I am using a generalized linear model in SPSS to look at the differences in average number of caterpillars (non-normal, using Tweedie distribution) on 16 different species of plants.

I want to run multiple comparisons but I’m not sure if I should use a Sidak or Bonferroni correction test. What is the difference between the two tests? Is one better than the other?

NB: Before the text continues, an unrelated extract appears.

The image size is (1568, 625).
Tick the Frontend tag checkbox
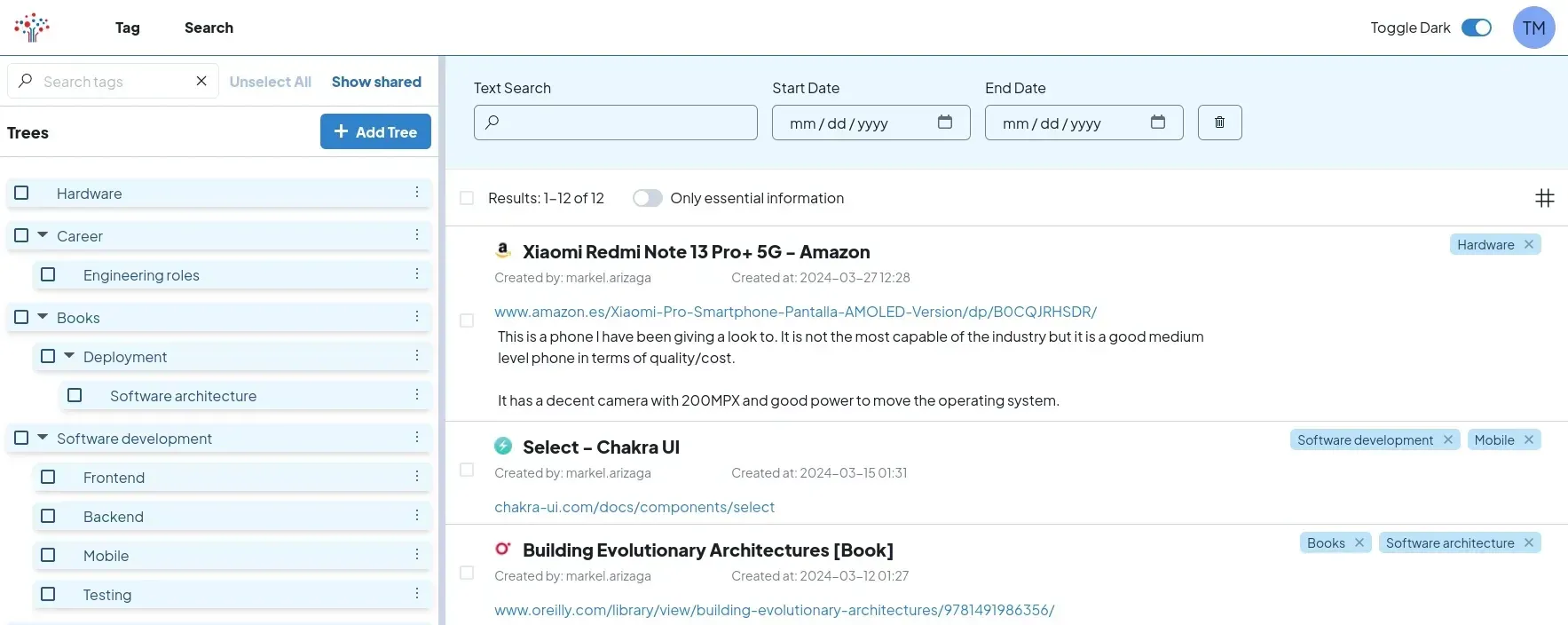(x=48, y=478)

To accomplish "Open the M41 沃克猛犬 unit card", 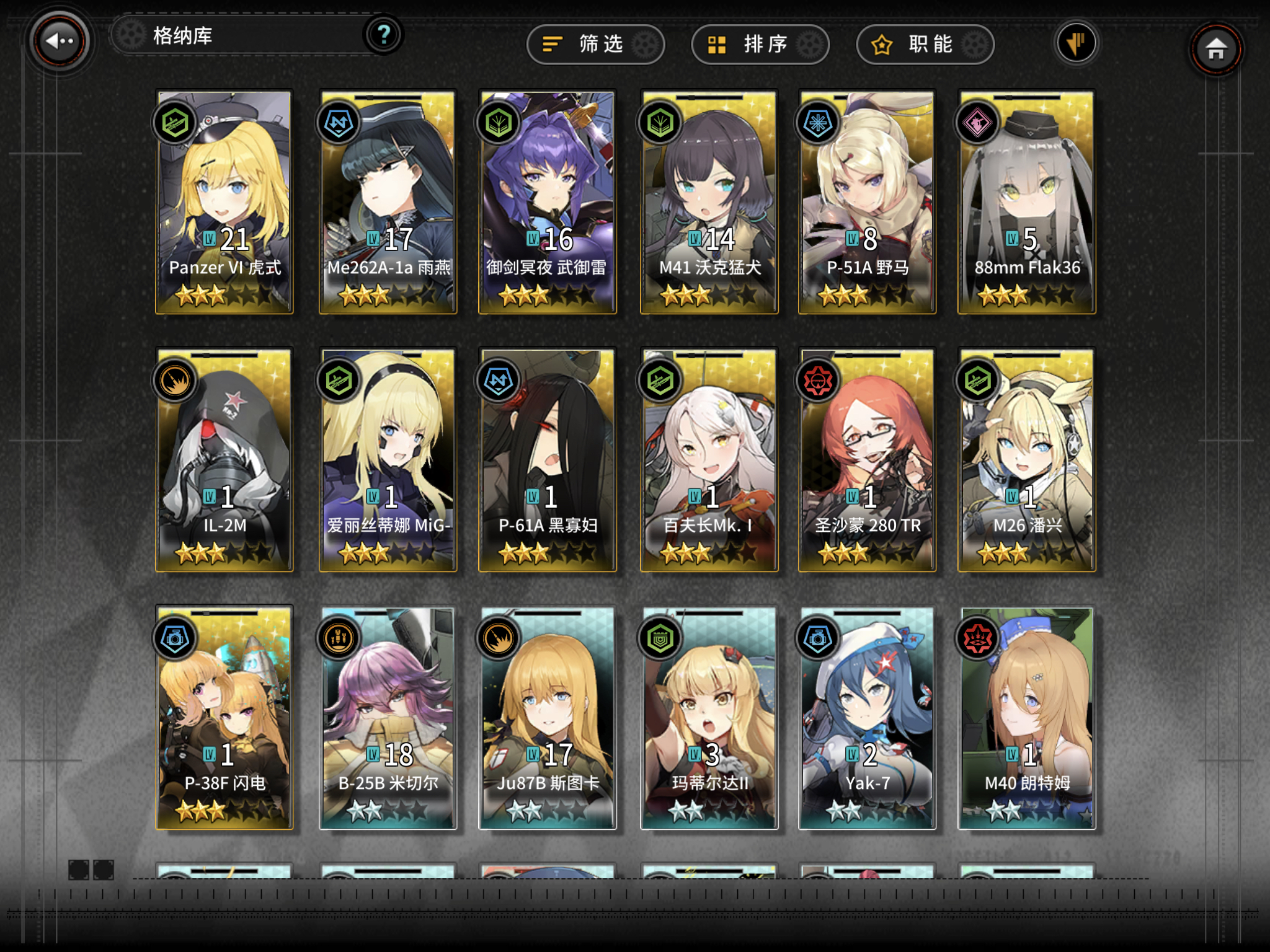I will click(x=709, y=202).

If you run $k$ independent statistical tests using $\alpha$ as your significance level, and the null obtains in every case, whether or not you will find ‘significance’ is simply a draw from a random variable. Specifically, it is taken from a binomial distribution with $p=\alpha$ and $n=k$. For example, if you plan to run 3 tests using $\alpha=.05$, and (unbeknownst to you) there is actually no difference in each case, then there is a 5% chance of finding a significant result in each test. In this way, the type I error rate is held to $\alpha$ for the tests individually, but across the set of 3 tests the long-run type I error rate will be higher. If you believe that it is meaningful to group / think of these 3 tests together, then you may want to hold the type I error rate at $\alpha$ for the set as a whole, rather than just individually. How should you go about this? There are two approaches that center on shifting from the original $\alpha$ (i.e., $\alpha_o$) to a new value (i.e., $\alpha_{\rm new}$):

Bonferroni: adjust the $\alpha$ used to assess ‘significance’ such that

$$\alpha_{\rm new}=\frac{\alpha_{o}}{k}\qquad\qquad\quad$$

Dunn-Sidak: adjust $\alpha$ using

$$\alpha_{\rm new}=1-(1-\alpha_{o})^{1/k}$$

(Note that the Dunn-Sidak assumes all the tests within the set are independent of each other and could yield familywise type I error inflation if that assumption does not hold.)

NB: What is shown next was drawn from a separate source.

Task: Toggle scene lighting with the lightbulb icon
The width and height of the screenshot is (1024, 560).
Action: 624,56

It is important to note that when conducting tests, there are two kinds of errors that you want to avoid, type I (i.e., saying there is a difference when there isn’t one) and type II (i.e., saying there isn’t a difference when there actually is). Typically, when people discuss this topic, they only discuss—and seem to only be aware of / concerned with—type I errors. In addition, people often neglect to mention that the calculated error rate will only hold if all nulls are true. It is trivially obvious that you cannot make a type I error if the null hypothesis is false, but it is important to hold that fact explicitly in mind when discussing this issue.

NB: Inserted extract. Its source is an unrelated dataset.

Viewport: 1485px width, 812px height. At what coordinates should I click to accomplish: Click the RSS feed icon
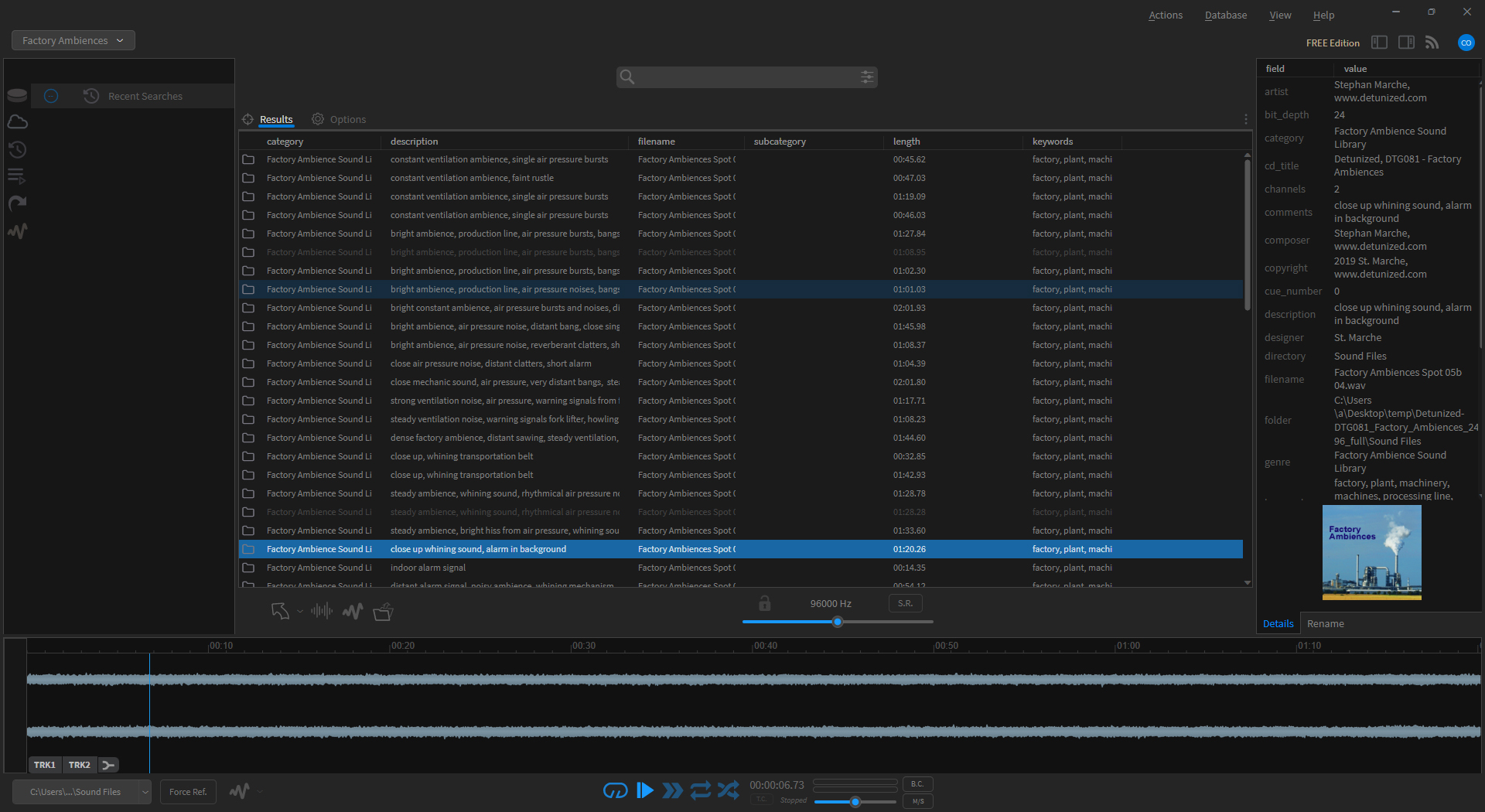click(x=1432, y=43)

I bring this up because there are implications of these facts that appear to often go unconsidered. First, if $k>1$, the Dunn-Sidak approach will offer higher power (although the difference can be quite tiny with small $k$) and so should always be preferred (when applicable). Second, a ‘step-down’ approach should be used. That is, test the biggest effect first; if you are convinced that the null does not obtain in that case, then the maximum possible number of type I errors is $k-1$, so the next test should be adjusted accordingly, and so on. (This often makes people uncomfortable and looks like fishing, but it is not fishing, as the tests are independent, and you intended to conduct them before you ever saw the data. This is just a way of adjusting $\alpha$ optimally.)

The above holds no matter how you you value type I relative to type II errors. However, a-priori there is no reason to believe that type I errors are worse than type II (despite the fact that everyone seems to assume so). Instead, this is a decision that must be made by the researcher, and must be specific to that situation. Personally, if I am running theoretically-suggested, a-priori, orthogonal contrasts, I don’t usually adjust $\alpha$.

(And to state this again, because it’s important, all of the above assumes that the tests are independent. If the contrasts are not independent, such as when several treatments are each being compared to the same control, a different approach than $\alpha$ adjustment, such as Dunnett’s test, should be used.)